Your answer should hold only the line containing "Open the hamburger" and each line that follows it in the listing, copied exactly.

## TASK DATA
◆ ◆ ◆

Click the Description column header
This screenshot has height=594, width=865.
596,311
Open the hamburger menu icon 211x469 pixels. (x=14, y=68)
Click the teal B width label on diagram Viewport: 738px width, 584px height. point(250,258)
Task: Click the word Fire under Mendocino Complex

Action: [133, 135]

◆ ◆ ◆

## EXERCISE RESPONSE
Open the hamburger menu icon 211x469 pixels. (x=14, y=68)
Click the teal B width label on diagram Viewport: 738px width, 584px height. point(250,258)
Task: Click the word Fire under Mendocino Complex

Action: [133, 135]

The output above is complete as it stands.